Bestraft für Totgeburten 

Gerichts­akten aus dem 19. und 20. Jahr­hun­dert zeigen, wie Frauen in der Schweiz für ihre Fehl- und Totge­burten immer wieder der Kinds­tö­tung bezich­tigt wurden. Heute scheinen Frauen in einigen US-Bundes­staaten von ähnli­chen Mecha­nismen bedroht. 
Das Gemälde "Die Kindsmörderin" (1877) von Gabriel Cornelius Ritter von Max zeigt eine Mutter, die die Tötung ihres neugeborenen Kindes als letzten Ausweg aus ihrer Verzweiflung gesehen hat. (Hamburger Kunsthalle / bpk, Foto: Elke Walford)

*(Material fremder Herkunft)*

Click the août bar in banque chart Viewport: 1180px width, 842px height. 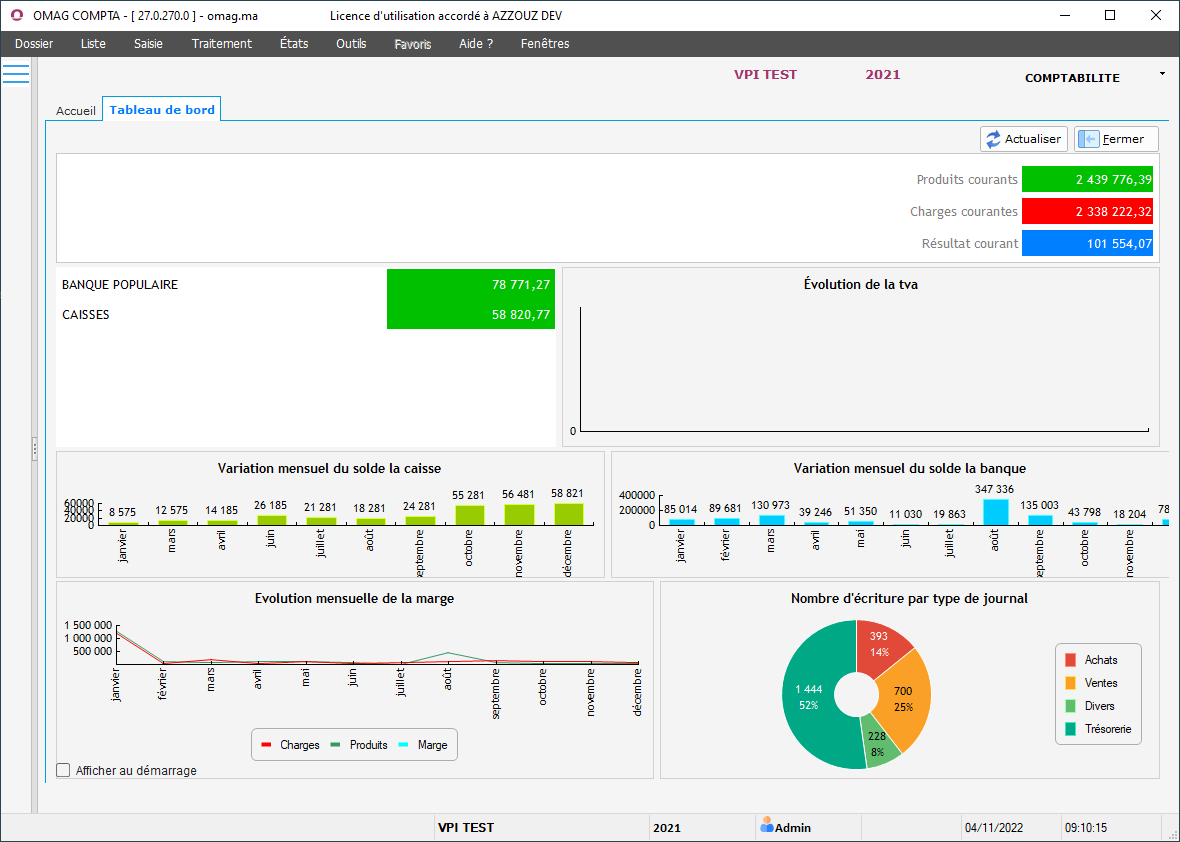(x=995, y=512)
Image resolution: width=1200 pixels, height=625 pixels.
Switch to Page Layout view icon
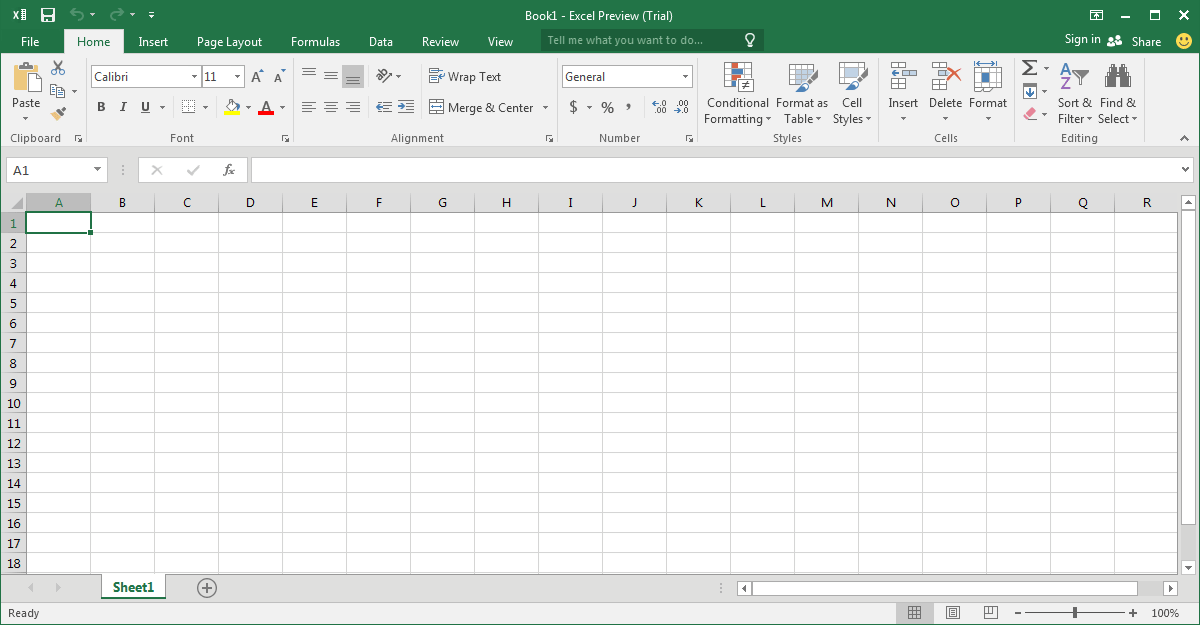(953, 613)
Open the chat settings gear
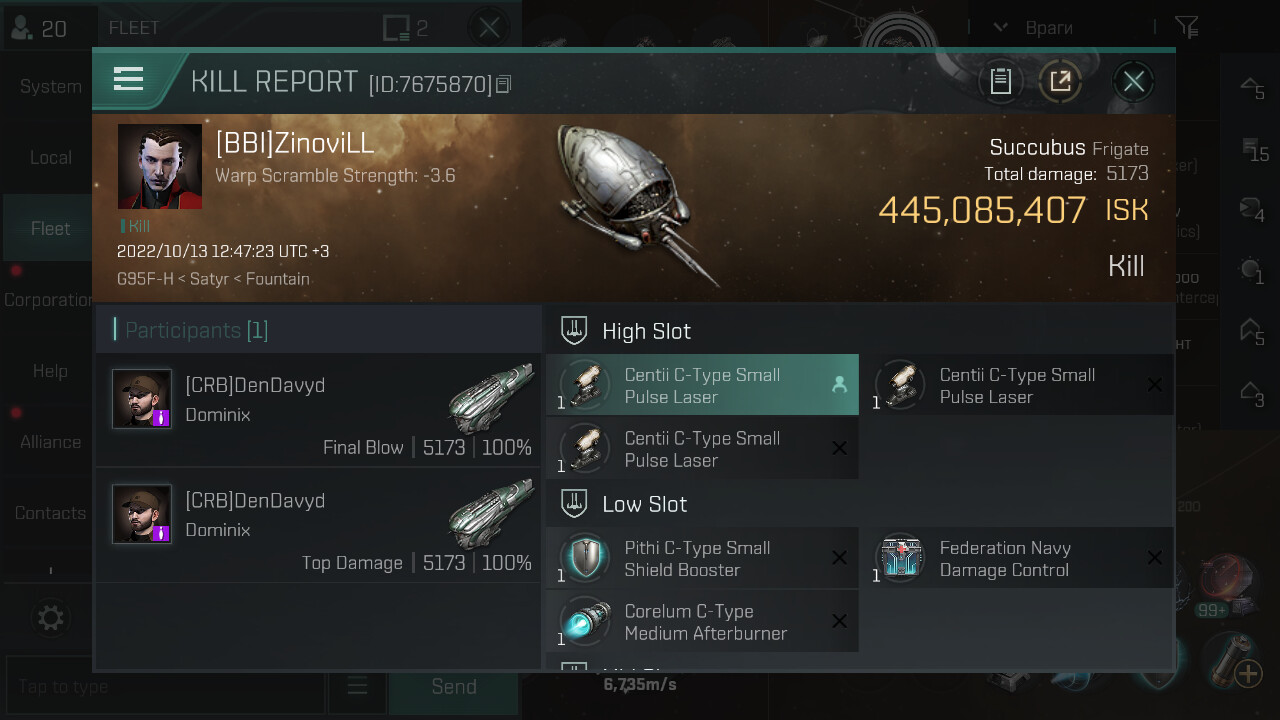 [50, 617]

Maria war 27 Jahre alt, als sie ihr Baby verlor. Es war ihre erste Schwan­ger­schaft. Sie befand sich in der 26. Schwan­ger­schafts­woche, als völlig uner­wartet Geburts­wehen einsetzten und ihr Kind starb. Daraufhin wurde Maria der Kinds­tö­tung beschul­digt, ange­klagt und zu einer einjäh­rigen Arbeits­haus­strafe verurteilt. 

Das war im Jahr 1891. Wie Maria brachten auch Katha­rina und Louise um die Wende zum 20. Jahr­hun­dert tote oder zu früh gebo­rene Kinder zur Welt. Sie alle wurden wegen Kinds­tö­tung straf­recht­lich verfolgt und verur­teilt. Ihre Fälle sind in den Kinds­mord­akten des Staats­ar­chivs St. Gallen ausführ­lich doku­men­tiert. Die Akten berichten über die staat­liche Verfol­gung von Frauen in einem anderen Jahrhundert.

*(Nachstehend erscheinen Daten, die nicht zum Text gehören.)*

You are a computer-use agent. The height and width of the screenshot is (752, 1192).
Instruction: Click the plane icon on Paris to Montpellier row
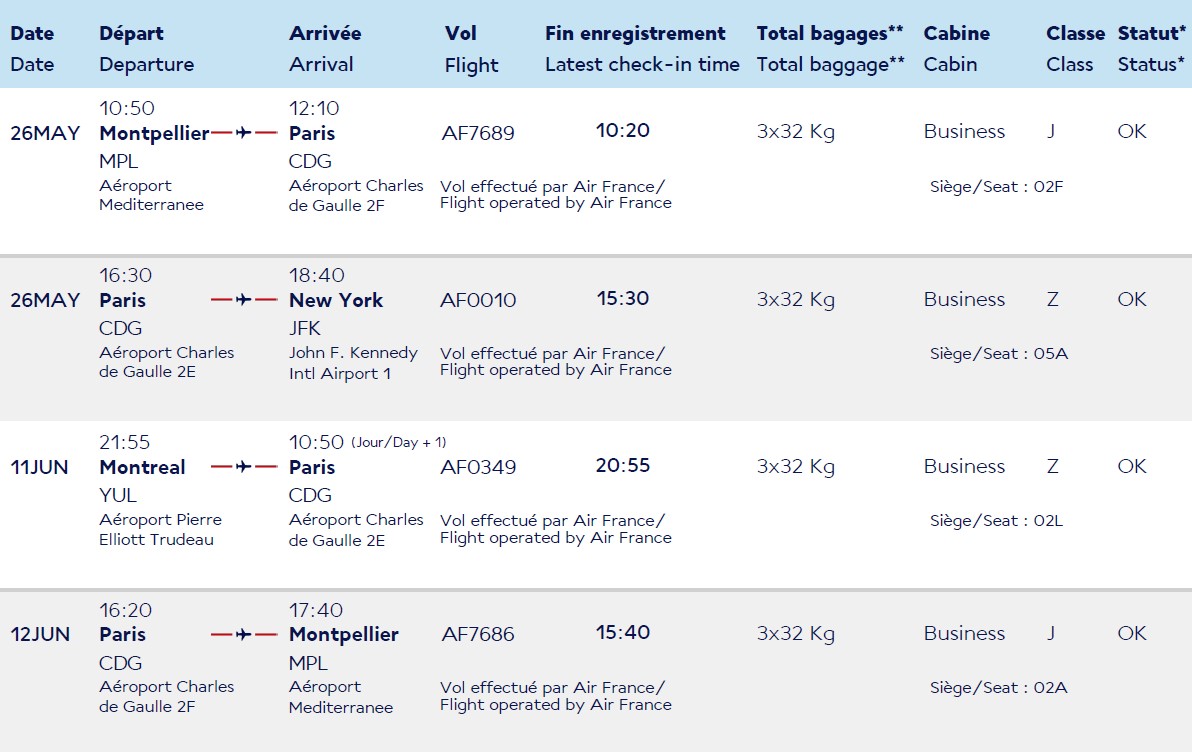[243, 634]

Doch in Zeiten, in denen beispiels­weise die USA die repro­duk­tiven Rechte von Frauen erneut angreifen, sind ihre Geschichten beson­ders aktuell.

Unter Verdacht

Maria hatte sich während ihrer Schwan­ger­schaft wohl­ge­fühlt. Sie verspürte keine Übel­keit, es ging ihr gut, ihr Körper machte ihr keine Beschwerden. Aber sie hielt ihre Schwan­ger­schaft vor allen ausser ihrem Partner geheim. Sie befand sich nämlich in einer kompli­zierten Situa­tion: Ihr Partner und sie waren nicht verhei­ratet. Als Ausländer fehlte ihm eine unbe­fri­stete Aufent­halts­be­wil­li­gung in der Schweiz. Hinzu kamen die finan­zi­ellen Verhält­nisse der beiden, die eine Heirat bislang eben­falls nicht ermög­licht hatten. Als unver­hei­ra­tete schwan­gere Frau galt Maria in der dama­ligen Zeit als mora­lisch verloren. 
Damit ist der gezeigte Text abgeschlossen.